Mirándole, me decía: «¡qué mal utilizamos aún a los animales en servicio del hombre!» Dgipsi con sus garras membranosas está poco adaptado para moverse en la Tierra. Sus músculos y esqueleto son, seguramente, débiles. Pero nada más fácil que crear aquí un tipo de perros de gran desarrollo, útiles para las condiciones terrestres. Sería necesario tan sólo mantenerlos en cámaras especiales con fuerza de gravedad artificial. El desarrollo de su cerebro bajo la acción de los rayos cósmicos intensivos, es aquí mucho más rápido que en la Tierra. Noté en «Dgipsi» un extraordinariamente fino olfato y oído. El podría haber sido no sólo un guardia excelente, que llegado el caso podría conectar luces de señales, pulsar un timbre, o llamar con su ladrido por teléfono, sino también una especie de reactivo vivo en la producción. El siente el más mínimo cambio del olor, temperatura, sonido y color, pudiendo en seguida señalizarlo. Esto, claro está, lo hacen de manera ideal nuestros automáticos. Pero «Dgipsi» no es un autómata, y él puede más: no sólo «distinguir», sino que también variar la dirección del trabajo con ayuda de aquellos automáticos.
Le gustaba mucho que le mandara con diferentes misiones, cumpliéndolas casi siempre sin equivocación. Si no me entendía, meneaba la cabeza. «Sí» y «no» ya lo transmitía con los sonidos «vvi», y «vvo».
Su fidelidad era infinita. En una ocasión vino a nuestro laboratorio un empleado llegado no hacía mucho de la Tierra y agitó inexperto sus abanicos ante mí. «Dgipsi» pensó que el muchacho quería pegarme, se abalanzó sobre él y lo lanzó a un lado. El pobre por poco muere del susto al verse aquel monstruo encima.
No será fácil separarme de «Dgipsi», pero llevarlo a la Tierra es imposible. Allí se sentiría muy mal.

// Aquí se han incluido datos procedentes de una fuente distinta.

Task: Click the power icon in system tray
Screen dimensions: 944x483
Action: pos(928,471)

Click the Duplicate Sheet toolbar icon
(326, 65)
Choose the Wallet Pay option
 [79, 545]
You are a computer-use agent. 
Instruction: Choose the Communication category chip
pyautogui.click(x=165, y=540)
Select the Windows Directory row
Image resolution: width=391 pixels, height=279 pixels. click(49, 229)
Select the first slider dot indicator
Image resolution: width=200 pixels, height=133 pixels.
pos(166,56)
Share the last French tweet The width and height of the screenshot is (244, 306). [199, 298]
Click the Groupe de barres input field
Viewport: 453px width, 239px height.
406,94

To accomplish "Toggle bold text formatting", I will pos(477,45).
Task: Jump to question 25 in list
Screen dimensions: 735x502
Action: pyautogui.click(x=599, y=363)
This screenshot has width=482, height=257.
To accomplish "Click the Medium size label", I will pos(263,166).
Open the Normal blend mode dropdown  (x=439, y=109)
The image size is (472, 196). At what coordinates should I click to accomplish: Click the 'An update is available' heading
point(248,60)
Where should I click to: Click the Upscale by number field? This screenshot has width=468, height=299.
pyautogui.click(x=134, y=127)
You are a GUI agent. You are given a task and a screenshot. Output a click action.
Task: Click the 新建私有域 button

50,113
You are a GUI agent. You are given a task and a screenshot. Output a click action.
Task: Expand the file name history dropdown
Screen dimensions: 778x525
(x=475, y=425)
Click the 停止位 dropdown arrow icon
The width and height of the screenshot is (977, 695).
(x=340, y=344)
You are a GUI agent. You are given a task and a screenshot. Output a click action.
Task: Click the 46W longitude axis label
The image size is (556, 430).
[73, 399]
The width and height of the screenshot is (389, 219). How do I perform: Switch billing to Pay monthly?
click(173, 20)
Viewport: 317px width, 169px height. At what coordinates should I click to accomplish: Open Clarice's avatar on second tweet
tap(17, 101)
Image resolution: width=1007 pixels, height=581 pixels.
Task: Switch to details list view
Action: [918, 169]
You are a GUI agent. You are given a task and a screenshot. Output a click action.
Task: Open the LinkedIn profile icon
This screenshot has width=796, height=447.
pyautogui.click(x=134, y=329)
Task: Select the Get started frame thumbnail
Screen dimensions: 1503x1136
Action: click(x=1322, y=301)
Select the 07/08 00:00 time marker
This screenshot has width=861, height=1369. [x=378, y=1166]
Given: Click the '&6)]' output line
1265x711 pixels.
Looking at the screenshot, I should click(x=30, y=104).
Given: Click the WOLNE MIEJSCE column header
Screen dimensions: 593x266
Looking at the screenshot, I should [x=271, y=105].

En una palabra, estaba muy satisfecho de «Dgipsi». Por el contrario, Falieev me tenía cada vez más preocupado. Este hombre cambiaba extraordinariamente ante mis ojos. Cada día se hacía más torpe. Algunas veces, «flotaba» largo rato ante mí, no comprendiendo cosas sencillas. Su trabajo no marchaba. Se olvidaba de todo, cometía miles de equivocaciones. Incluso exteriormente se había abandonado, no se afeitaba, no cambiaba sus vestidos y tenía que llevarle a la fuerza al baño. Lo más extraño era que empezó a cambiar físicamente. Yo no quería dar crédito a mis ojos, pero al fin me convencí que verdaderamente se hacía más alto, de mayor estatura… Su cara también se había alargado. La mandíbula inferior sobresalía más y más. Los dedos de las manos y pies se estiraban, los cartílagos y huesos se engrosaban. En una palabra, con él sucedía lo que en las personas enfermas de acromegalía. En una ocasión lo llevé ante el espejo, en el cual hacía meses que no se había mirado, y dije:
— ¡Mire lo que parece!
Miró el espejo largo rato, luego preguntó:
— ¿Quién es?
¡Completamente loco!
— Se comprende que usted.
— No me reconozco — dijo Falieev—. ¿Será posible que éste sea yo? Más feo que Dgipsi. — Dijo esto con completa indiferencia y, alelándose del espejo, empezó a conversar sobre otros asuntos.
Nada, este hombre hay que ponerlo en tratamiento en seguida.
Decidí aquel mismo día volar a Ketz y hablar con Meller.
Pero aquel día sucedió aún otro acontecimiento que me obligó a informar a Meller, no de un solo enfermo, sino de dos.